[Collected data entries]
▬▬▬

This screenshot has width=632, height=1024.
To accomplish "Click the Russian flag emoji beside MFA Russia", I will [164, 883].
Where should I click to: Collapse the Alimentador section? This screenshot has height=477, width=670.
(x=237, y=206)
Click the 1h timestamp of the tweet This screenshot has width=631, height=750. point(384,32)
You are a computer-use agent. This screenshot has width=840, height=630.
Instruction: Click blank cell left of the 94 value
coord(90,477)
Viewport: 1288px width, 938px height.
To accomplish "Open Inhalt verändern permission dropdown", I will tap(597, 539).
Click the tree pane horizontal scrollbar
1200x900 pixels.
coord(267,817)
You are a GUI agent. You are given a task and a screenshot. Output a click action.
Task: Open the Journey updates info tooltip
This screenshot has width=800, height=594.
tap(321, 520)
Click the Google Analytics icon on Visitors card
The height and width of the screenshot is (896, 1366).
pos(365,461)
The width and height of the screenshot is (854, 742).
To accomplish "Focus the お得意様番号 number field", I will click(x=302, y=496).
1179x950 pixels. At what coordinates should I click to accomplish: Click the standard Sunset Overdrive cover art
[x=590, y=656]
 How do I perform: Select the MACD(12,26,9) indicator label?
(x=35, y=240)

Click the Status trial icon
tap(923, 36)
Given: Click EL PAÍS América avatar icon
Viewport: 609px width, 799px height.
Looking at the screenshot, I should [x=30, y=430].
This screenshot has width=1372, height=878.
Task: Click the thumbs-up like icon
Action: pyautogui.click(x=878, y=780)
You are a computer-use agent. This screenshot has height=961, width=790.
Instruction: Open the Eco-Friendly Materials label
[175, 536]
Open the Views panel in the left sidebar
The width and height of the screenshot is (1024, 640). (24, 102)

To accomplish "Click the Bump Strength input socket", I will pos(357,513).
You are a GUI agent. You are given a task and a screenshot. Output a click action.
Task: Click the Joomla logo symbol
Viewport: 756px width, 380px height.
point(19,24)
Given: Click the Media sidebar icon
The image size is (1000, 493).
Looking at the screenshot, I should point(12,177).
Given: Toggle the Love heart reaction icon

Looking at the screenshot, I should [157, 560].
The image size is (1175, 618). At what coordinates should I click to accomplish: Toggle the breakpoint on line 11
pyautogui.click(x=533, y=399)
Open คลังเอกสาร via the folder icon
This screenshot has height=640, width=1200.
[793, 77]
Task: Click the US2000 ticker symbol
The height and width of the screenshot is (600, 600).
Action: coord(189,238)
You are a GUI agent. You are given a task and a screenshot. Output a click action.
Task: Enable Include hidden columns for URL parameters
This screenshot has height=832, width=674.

▬▬▬

### WORK INSTRUCTIONS
Output each record precisely as written.

### WRITTEN ANSWER
This screenshot has width=632, height=1024.
To accomplish "Click the Russian flag emoji beside MFA Russia", I will [164, 883].
Where should I click to: Collapse the Alimentador section? This screenshot has height=477, width=670.
(x=237, y=206)
Click the 1h timestamp of the tweet This screenshot has width=631, height=750. point(384,32)
You are a computer-use agent. This screenshot has width=840, height=630.
Instruction: Click blank cell left of the 94 value
coord(90,477)
Viewport: 1288px width, 938px height.
To accomplish "Open Inhalt verändern permission dropdown", I will tap(597, 539).
Click the tree pane horizontal scrollbar
1200x900 pixels.
coord(267,817)
You are a GUI agent. You are given a task and a screenshot. Output a click action.
Task: Open the Journey updates info tooltip
This screenshot has width=800, height=594.
tap(321, 520)
Click the Google Analytics icon on Visitors card
The height and width of the screenshot is (896, 1366).
pos(365,461)
The width and height of the screenshot is (854, 742).
To accomplish "Focus the お得意様番号 number field", I will click(x=302, y=496).
1179x950 pixels. At what coordinates should I click to accomplish: Click the standard Sunset Overdrive cover art
[x=590, y=656]
 How do I perform: Select the MACD(12,26,9) indicator label?
(x=35, y=240)

Click the Status trial icon
tap(923, 36)
Given: Click EL PAÍS América avatar icon
Viewport: 609px width, 799px height.
Looking at the screenshot, I should [x=30, y=430].
This screenshot has width=1372, height=878.
Task: Click the thumbs-up like icon
Action: pyautogui.click(x=878, y=780)
You are a computer-use agent. This screenshot has height=961, width=790.
Instruction: Open the Eco-Friendly Materials label
[175, 536]
Open the Views panel in the left sidebar
The width and height of the screenshot is (1024, 640). (24, 102)

To accomplish "Click the Bump Strength input socket", I will pos(357,513).
You are a GUI agent. You are given a task and a screenshot. Output a click action.
Task: Click the Joomla logo symbol
Viewport: 756px width, 380px height.
point(19,24)
Given: Click the Media sidebar icon
The image size is (1000, 493).
Looking at the screenshot, I should point(12,177).
Given: Toggle the Love heart reaction icon

Looking at the screenshot, I should [157, 560].
The image size is (1175, 618). At what coordinates should I click to accomplish: Toggle the breakpoint on line 11
pyautogui.click(x=533, y=399)
Open คลังเอกสาร via the folder icon
This screenshot has height=640, width=1200.
[793, 77]
Task: Click the US2000 ticker symbol
The height and width of the screenshot is (600, 600).
Action: coord(189,238)
You are a GUI agent. You are given a task and a screenshot. Output a click action.
Task: Enable Include hidden columns for URL parameters
This screenshot has height=832, width=674.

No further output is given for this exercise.